» ОТРЫВОК ТЕКСТА
|---|

Читателю доступно лишь то, что умирающий поэт успел собрать сам в последнем томе своего семитомника.
Появившееся сравнительно недавно двухтомное издание поэтических произведений Андрея Вознесенского в «Новой библиотеке поэта» (составитель и комментатор Г. Трубников) ограничивается текстами, написанными в 50-е — начале 80-х годов, правда, содержит и вещи, не включенные автором в семитомник. Но вот дальше — тишина… Да и комментарий для академического издания здесь слабоват, больше похож на краткие примечания.
Увы, как говорил в своё время главный соперник Вознесенского, Евгений Евтушенко: «Пришли другие времена, взошли иные имена».
Времена действительно пришли другие, имен достойных, правда, много не появилось. И уж точно не появилось мастеров такого уровня, такого масштаба, как наш герой.
Да, Вознесенского зачастую понимать не просто. Истинный художник, прирождённый метафорист, человек колоссальной эрудиции, он разрезает яблоко бытия не вдоль и не поперёк, а по диагонали, или, как сказал сам поэт, «по параболической траектории», находит самый неожиданный, невероятный образ — единственное Слово, собственно и рождающее Поэзию.
Нередко, чтобы понять его стихи до последней глубины,
надо искать им расшифровку во всех доступных источниках.
Вот самый простой пример:
«Андрей Вознесенский» — будет,
побыть бы не словом, не бульдиком,
ещё на щеке твоей душной —
«Андрюшкой»
Что такое «бульдик» — термин, авторский неологизм или?..
Нет, оказывается это словечко чисто московское, сленговое.
Бульдиками называли камни, которыми выложена Красная площадь.
Чтобы понимать поэзию Вознесенского, надо не бояться читать и вчитываться. А читаем мы теперь, в сравнении с теми же 90-ми, мало, поэзия шестидесятников доходит до поколения, выросшего на сетевых постах, а не на книгах, в основном через песню.

|---|

» ЧТО СДЕЛАТЬ
Продолжите отрывок о поэзии Андрея Вознесенского после его последнего предложения. Следующий материал самостоятельный и с отрывком не связан.

» ИСХОДНЫЕ ДАННЫЕ
|---|

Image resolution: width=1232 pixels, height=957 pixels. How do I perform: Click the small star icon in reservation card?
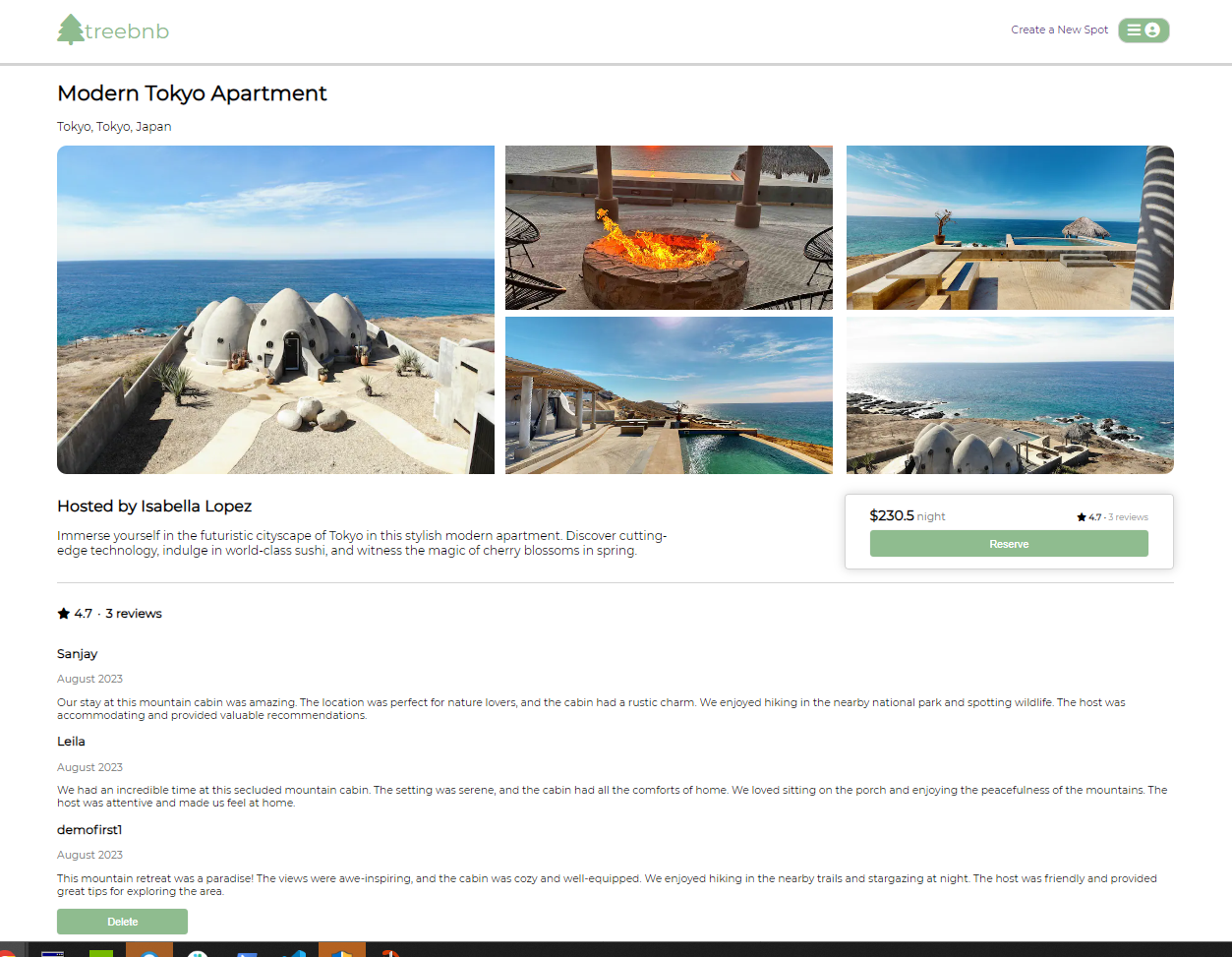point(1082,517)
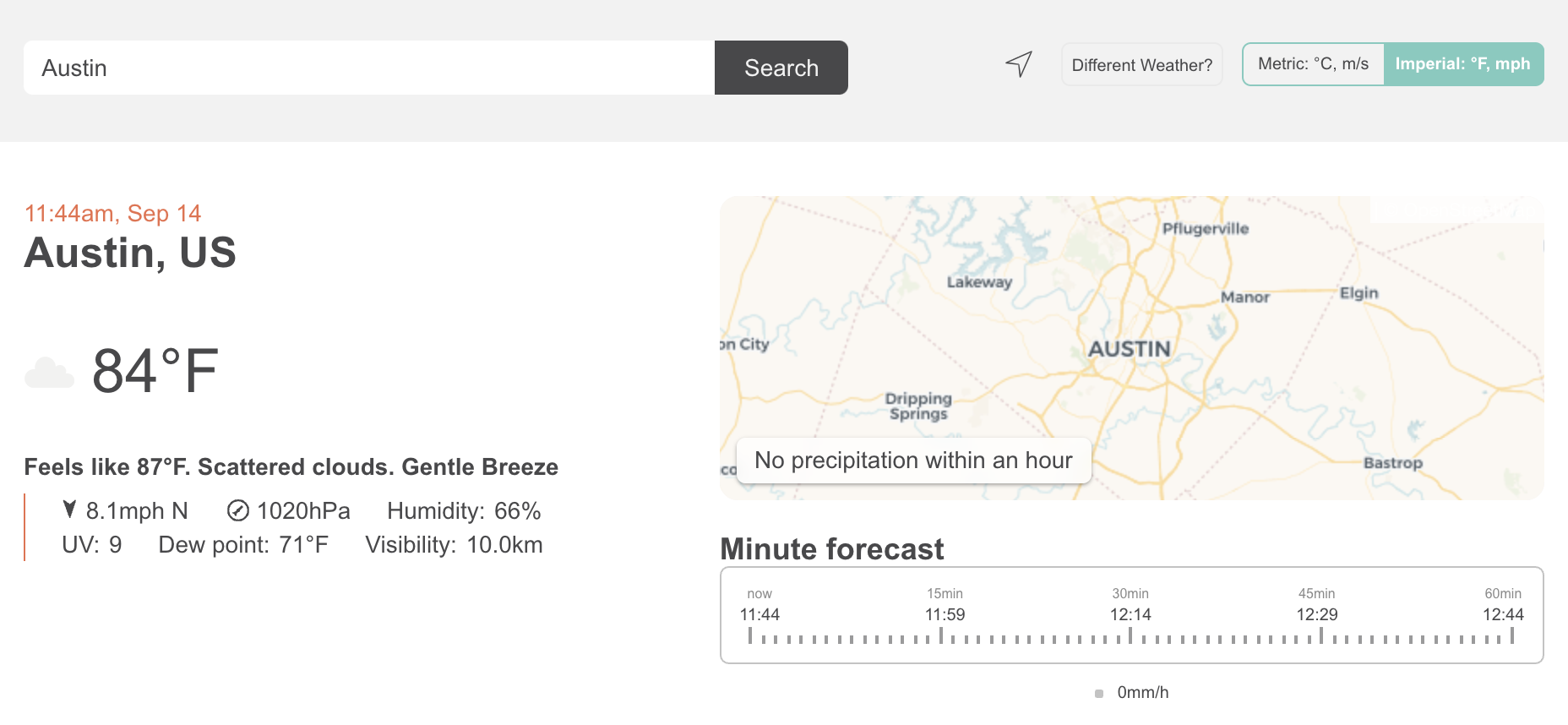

|---|

» РЕЗУЛЬТАТ
Ну и для тех, кто в теме, — посредством подвижнических усилий почитателей поэта и его вдовы, писательницы Зои Богуславской, вместе с сыном создавшей Центр Андрея Вознесенского. Возможно, благодаря сотрудникам музея или перемене общественно-культурных ветров, когда-нибудь мы получим и академическое собрание сочинений самого многоликого из всех поэтов второй половины ХХ века, великого Поэтарха, метавиртуоза и аванклассика, кумира научно-технической интеллигенции и городской молодежи 70-х.
Сегодня мы отмечаем 90-летие со дня рождения поэта, которого любим
и считаем своим учителем, хотя почти никто из нас лично с ним не встречался. А встречались наши дети, наши ученики.
В далёкие 90-е трое способных мальчишек из новосибирской сорок второй школы-гимназии (ныне — гимназия № 1) сумели взять у Вознесенского большое интервью для гимназической газеты «Ярило», существовавшей более десяти лет, и произвести на поэта такое впечатление, что он посвятил им стихотворение, затем включавшееся поэтом во все его главные книги.
Публикуя впервые с 1992 года это интервью и ряд связанных с ним материалов, а также предлагая вашему вниманию несколько классических стихотворений Андрея Вознесенского в исполнении молодых новосибирских артистов, выполненных в жанре видеопоэзии, мы пытаемся внести свою малую лепту в возвращение интереса «племени младого» к подлинной поэзии, к русской культуре и её создателям — той самой настоящей русской интеллигенции, которая, по слову нашего героя «ЕСТЬ».
И — добавим — будет всегда!
Новосибирские гимназисты
В географическом центре Евразии
постмодернистские акробаты,
три гимназиста вольной
гимназии
меня вытащили из кровати.
Мысли кидали. Перешли к бегу,
слушались пульса.
Кинули смысл двадцать первому веку.
Мы подождали. Пас не вернулся.
Пусть я разбитый перед разминкой,
пуст.
Куст прошептал мне задетый,
жасминный:
«Я — Пруст».
Мысли, рожденные без цензуры,
перешли на водные процедуры.
От Хабаровска и до Таллина
бутылок кеглями шоссе уставлено.
Ставьте звуки на ширину речи.
Против литературы ведется
политика геноцида.
Приняли рифму с подачи
предтечи
Три нерасстрелянных гимназиста.
Пусть вам минует убийство
помазанника,
пусть ваше зренье не занозится.
Но тишина Гефсиманской
Гимназии
вас не минует, мои гимназисты.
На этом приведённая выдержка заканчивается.